Joonas Sarajärvi wrote:
> What if upgrading to myapp-beta requires upgrading also e.g. to a major
> version of Qt (or any other widely used library that has some potential
> to either have regressions or even just be incompatible between
> versions) that is more recent than what my Fedora installation ships? If
> distro-sync proposes any upgrades beyond the one thing that the user
> really wants to upgrade, how will any non-technical user be able to tell
> if this will destabilise something else?

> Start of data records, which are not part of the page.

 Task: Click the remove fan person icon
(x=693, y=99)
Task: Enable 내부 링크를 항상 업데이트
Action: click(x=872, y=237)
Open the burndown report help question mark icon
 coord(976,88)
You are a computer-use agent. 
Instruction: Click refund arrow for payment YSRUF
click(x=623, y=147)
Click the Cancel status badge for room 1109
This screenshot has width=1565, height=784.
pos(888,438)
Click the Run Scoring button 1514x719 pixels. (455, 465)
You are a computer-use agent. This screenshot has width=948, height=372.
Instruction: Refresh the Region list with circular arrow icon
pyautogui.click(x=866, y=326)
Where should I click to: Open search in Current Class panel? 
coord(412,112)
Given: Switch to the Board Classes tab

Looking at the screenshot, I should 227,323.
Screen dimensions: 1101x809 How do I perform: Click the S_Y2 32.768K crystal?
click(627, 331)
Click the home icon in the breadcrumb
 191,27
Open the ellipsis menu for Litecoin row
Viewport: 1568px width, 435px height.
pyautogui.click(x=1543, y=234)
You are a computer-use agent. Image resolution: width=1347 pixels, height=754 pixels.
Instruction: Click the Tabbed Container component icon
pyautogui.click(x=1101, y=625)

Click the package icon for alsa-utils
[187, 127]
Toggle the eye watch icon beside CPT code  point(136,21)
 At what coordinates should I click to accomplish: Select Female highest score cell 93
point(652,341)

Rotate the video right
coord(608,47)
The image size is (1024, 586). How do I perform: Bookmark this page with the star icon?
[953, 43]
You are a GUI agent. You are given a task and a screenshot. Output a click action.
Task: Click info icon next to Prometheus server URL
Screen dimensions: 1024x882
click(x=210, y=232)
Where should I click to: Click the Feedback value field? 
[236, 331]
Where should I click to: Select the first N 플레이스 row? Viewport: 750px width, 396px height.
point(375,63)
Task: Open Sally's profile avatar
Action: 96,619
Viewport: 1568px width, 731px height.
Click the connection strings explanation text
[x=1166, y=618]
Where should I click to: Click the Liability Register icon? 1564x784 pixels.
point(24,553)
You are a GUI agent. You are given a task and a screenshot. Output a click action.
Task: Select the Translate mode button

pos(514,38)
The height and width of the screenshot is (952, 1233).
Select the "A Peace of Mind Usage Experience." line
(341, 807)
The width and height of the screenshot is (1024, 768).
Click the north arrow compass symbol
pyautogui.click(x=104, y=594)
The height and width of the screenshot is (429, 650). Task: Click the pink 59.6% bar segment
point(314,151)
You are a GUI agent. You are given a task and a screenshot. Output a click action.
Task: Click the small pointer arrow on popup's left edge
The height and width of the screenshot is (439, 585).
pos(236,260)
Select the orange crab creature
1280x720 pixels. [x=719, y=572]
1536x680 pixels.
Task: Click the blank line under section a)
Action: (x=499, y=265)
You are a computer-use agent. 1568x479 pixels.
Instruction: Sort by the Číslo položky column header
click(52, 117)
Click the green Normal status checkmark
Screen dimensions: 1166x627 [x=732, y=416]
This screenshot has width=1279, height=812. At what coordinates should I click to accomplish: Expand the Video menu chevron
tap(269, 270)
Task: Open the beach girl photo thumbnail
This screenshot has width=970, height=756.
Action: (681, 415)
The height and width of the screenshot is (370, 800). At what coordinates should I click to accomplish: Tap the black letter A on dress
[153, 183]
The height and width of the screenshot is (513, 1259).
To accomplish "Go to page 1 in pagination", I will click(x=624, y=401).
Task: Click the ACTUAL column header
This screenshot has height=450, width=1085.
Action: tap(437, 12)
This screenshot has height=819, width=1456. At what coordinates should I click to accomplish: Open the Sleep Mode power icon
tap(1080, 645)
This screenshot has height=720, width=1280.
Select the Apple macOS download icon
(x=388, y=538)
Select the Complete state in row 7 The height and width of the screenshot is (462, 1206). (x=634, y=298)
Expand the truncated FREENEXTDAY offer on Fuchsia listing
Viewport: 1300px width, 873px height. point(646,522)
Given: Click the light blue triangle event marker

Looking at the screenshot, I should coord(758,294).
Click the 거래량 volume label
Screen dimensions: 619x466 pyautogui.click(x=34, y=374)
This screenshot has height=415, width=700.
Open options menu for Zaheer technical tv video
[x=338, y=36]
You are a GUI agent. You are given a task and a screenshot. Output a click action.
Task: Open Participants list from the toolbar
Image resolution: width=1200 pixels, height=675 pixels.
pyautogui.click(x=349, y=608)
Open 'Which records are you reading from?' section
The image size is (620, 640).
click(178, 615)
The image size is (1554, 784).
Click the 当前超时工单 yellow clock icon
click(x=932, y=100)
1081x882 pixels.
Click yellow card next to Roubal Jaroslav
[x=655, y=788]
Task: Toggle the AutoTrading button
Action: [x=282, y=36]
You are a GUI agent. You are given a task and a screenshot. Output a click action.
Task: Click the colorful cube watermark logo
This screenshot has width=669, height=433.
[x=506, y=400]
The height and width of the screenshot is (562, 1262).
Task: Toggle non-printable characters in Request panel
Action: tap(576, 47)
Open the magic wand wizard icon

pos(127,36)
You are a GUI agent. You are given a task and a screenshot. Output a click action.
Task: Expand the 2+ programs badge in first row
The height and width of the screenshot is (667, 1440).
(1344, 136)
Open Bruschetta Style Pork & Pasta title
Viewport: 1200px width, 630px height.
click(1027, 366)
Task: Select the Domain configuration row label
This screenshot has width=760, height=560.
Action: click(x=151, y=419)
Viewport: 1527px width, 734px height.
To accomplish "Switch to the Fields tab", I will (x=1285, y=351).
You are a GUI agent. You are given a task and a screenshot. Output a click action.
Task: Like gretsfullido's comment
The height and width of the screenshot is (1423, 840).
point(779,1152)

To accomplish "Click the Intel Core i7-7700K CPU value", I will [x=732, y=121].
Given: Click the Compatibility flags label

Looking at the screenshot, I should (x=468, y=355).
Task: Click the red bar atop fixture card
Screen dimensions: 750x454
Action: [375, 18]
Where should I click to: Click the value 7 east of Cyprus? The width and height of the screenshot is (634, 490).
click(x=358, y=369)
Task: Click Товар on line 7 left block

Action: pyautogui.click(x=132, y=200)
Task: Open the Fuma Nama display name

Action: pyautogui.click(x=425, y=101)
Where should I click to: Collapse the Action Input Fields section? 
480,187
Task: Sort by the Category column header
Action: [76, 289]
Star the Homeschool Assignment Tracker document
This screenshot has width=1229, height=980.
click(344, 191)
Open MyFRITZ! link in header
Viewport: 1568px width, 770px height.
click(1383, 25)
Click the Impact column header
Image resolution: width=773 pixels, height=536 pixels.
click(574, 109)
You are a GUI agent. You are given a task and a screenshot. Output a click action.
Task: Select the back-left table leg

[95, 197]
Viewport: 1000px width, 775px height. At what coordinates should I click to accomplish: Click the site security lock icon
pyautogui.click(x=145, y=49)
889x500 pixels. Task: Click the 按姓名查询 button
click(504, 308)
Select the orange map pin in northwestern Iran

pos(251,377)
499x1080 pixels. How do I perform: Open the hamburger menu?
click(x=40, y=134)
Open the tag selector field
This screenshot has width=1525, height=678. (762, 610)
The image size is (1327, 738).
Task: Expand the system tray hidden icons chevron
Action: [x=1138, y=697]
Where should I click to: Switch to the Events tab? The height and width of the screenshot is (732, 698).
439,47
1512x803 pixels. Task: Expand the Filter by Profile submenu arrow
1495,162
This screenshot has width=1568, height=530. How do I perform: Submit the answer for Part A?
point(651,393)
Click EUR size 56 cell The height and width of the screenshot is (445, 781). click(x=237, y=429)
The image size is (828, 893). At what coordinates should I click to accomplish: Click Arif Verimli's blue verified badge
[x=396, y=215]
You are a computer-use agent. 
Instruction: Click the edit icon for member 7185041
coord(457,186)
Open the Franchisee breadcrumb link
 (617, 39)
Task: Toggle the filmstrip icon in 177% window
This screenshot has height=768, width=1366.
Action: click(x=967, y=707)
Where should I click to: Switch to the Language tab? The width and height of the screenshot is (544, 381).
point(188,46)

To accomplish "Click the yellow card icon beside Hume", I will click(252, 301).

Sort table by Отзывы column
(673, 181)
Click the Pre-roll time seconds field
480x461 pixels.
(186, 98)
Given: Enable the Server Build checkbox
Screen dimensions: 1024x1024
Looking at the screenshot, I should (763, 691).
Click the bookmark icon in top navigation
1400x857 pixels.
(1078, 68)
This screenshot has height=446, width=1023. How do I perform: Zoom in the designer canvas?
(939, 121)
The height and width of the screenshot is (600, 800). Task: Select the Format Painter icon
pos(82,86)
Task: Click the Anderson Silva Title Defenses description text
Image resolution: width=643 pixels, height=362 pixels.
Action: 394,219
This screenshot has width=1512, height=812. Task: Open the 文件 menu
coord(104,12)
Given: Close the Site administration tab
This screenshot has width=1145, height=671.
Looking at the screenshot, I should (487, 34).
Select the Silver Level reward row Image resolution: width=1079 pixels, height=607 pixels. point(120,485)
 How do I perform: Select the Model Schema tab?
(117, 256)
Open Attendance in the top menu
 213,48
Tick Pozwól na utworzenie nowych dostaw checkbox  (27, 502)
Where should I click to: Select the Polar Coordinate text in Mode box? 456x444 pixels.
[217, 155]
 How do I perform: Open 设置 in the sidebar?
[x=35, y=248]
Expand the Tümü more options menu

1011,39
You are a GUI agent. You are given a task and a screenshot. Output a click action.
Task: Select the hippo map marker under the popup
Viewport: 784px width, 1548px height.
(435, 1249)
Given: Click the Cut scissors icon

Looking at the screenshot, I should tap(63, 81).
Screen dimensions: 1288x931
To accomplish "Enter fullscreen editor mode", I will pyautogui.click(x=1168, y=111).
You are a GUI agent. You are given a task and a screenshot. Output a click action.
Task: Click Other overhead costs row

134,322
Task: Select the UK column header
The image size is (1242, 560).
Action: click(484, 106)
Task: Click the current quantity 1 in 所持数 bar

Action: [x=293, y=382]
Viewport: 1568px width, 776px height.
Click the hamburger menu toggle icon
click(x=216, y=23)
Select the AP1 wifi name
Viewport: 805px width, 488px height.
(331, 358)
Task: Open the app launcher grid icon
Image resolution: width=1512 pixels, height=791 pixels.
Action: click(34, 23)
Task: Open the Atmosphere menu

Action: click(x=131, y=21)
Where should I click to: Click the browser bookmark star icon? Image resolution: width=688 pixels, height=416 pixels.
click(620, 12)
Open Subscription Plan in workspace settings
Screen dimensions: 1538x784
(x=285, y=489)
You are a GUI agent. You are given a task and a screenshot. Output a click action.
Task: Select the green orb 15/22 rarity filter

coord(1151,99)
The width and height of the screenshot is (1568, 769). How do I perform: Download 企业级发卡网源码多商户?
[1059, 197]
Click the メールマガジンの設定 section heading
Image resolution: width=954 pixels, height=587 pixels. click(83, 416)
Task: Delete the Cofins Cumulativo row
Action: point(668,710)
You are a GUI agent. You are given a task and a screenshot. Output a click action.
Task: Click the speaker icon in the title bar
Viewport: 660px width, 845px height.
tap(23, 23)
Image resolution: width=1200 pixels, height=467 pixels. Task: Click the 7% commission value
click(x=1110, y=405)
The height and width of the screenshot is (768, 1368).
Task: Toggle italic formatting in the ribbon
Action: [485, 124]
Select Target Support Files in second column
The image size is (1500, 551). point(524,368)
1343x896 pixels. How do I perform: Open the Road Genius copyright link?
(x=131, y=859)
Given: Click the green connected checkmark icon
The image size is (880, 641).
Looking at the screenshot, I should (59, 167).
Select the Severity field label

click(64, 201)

Fedora normally already offers the latest version of Qt in the stable 
updates. (Qt 5.9.x updates for Fedora 25 and 26 are coming soon.) Qt is 
fully backwards compatible, so upgrading it is normally not an issue. And 
really MAJOR new versions of Qt, e.g. 4 vs. 5, are fully parallel-
installable.

And this is the model that should be followed for other libraries with the 
same type of branching strategy as well. Just upgrade the system version.

Now, if the system version of a library is too old, the Copr can simply 
offer a newer version. That (and also automatic updates, of course) is what 
Copr is for, as opposed to just pointing to a single RPM. And of course, 
disabling the Copr and doing a distro-sync will also revert those libraries.

> With flatpak and other comparable tools, the application can set up to
> use a more recent runtime while the existing applications are left
> untouched. Even for a user who gets all their software from Fedora, I'd
> expect it to be possible for a user of stable Fedora N to pick any of
> the application versions available in Fedora (N-1), (N+1) and rawhide.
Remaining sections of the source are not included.